Posted: Friday February 4, 2005 4:27PM; Updated: Friday February 4, 2005 4:44PM
The St. John's River flows through Jacksonvile.
AP
JACKSONVILLE, Fla. -- Despite rumors to the contrary, there is a downtown to this Super Bowl city. There is a here here.
Granted, it's not the hot spot that a lot of highfalutin northerners expect to find. And, yeah, maybe it takes a little work to hail a taxi around here. Or to find a good restaurant. Or, maybe, just to find downtown. (Hint: Look for the bigger buildings, the backwards-flowing river and a lot of bridges.)
A spruced-up downtown is here, all right, smack dab along the shores of the St. John's River. And to prove it, they shot off fireworks from a barge in the middle of the river Thursday night. A crowd watched from the riverbanks, one deep.
Yeah, it's been a rough start to Super Bowl week on Florida's First Coast.
Jacksonville, with a population around 1.2 million, is the smallest market ever to hold the Super Bowl. (NFL owners, who vote on who gets the big game, really, really like the owner of the Jacksonville Jaguars, Wayne Weaver.) But, strangely, it's the largest area to ever host the game in simple terms of getting around. Jacksonville, at a Super-sized 840ish square miles, is the biggest city in the contiguous 48.

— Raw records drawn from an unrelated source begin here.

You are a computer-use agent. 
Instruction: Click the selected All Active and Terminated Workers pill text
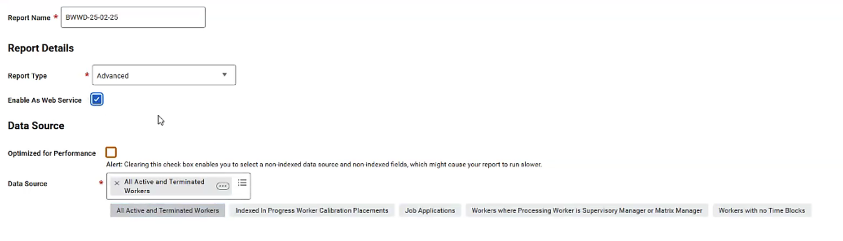tap(164, 186)

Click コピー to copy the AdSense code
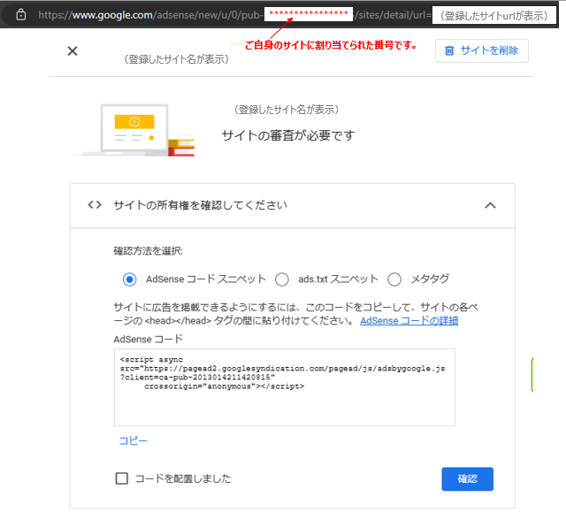pyautogui.click(x=133, y=440)
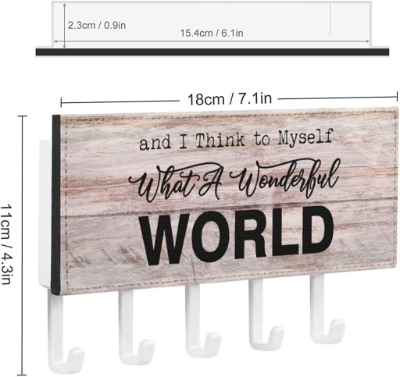Image resolution: width=400 pixels, height=377 pixels.
Task: Click the horizontal length arrow in top diagram
Action: (x=212, y=41)
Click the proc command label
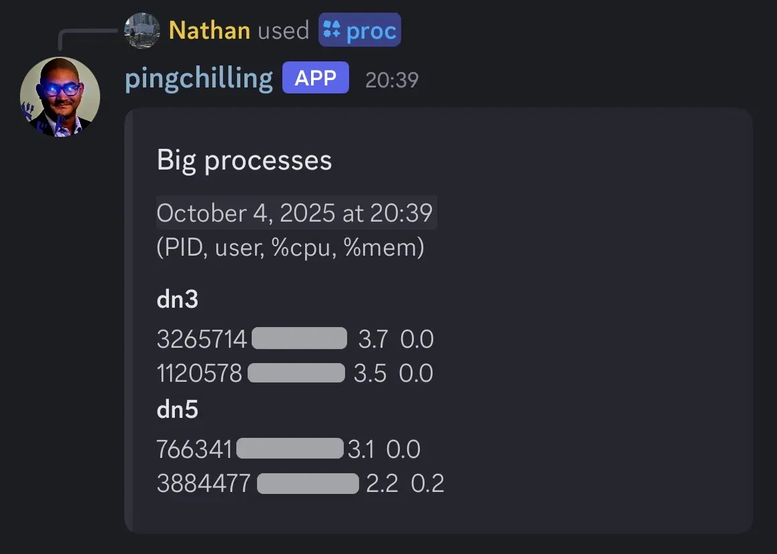Viewport: 777px width, 554px height. click(371, 31)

So it's not just downtown that Jacksonville is all about. It's Jacksonville Beach, about 12 miles or so to the east of downtown. It's the new Jacksonville Equestrian Center, way west of downtown, site of Friday's annual Commissioner's Bash (capitalized without authorization from the NFL). It's Little Talbot Island State Park way, way north of downtown, and it's even the Renaissance World Golf Village, the home this week of the Patriots, which is way, way, waaaay south. It's so far south it's actually in St. Augustine.
Figure this out: Jacksonville is the biggest U.S. city this side of Alaska and they can't get everybody staying within the city limits?
Actually, the main reason for that is that the downtown area, where Alltel Stadium is located, has a famous dearth of hotel rooms, necessitating the use this week of six cruise ships that will house somewhere around 7,600 people. Even the cruise ships aren't enough, though, so out-of-towners are staying all over Duval County and points beyond. That means a lot of driving and a lot of valuable drinking time wasted.
The city, the whole area -- practically all of Northeast Florida -- has been getting savaged in the national press because of the room thing and the driving thing and the lack of a central place for eating and drinking thing. Jacksonville, to be sure, is not on the Top 50 list of cosmopolitan areas. Folks crack wise about the smell (a coffee plant, river and paper mill mixture) and the location (it's barely Florida, after all). But to be fair, Jax is getting grief largely because of something it can't control.
The weather here, generally very nice at this time of year (average high, 67 degrees), has been brutal. Chilly, gray and rainy. It's definitely put a damper on things, crushing attendance at the riverside fireworks show Thursday night, the free concerts at the downtown baseball park and the NFL's interactive theme park, the NFL Experience.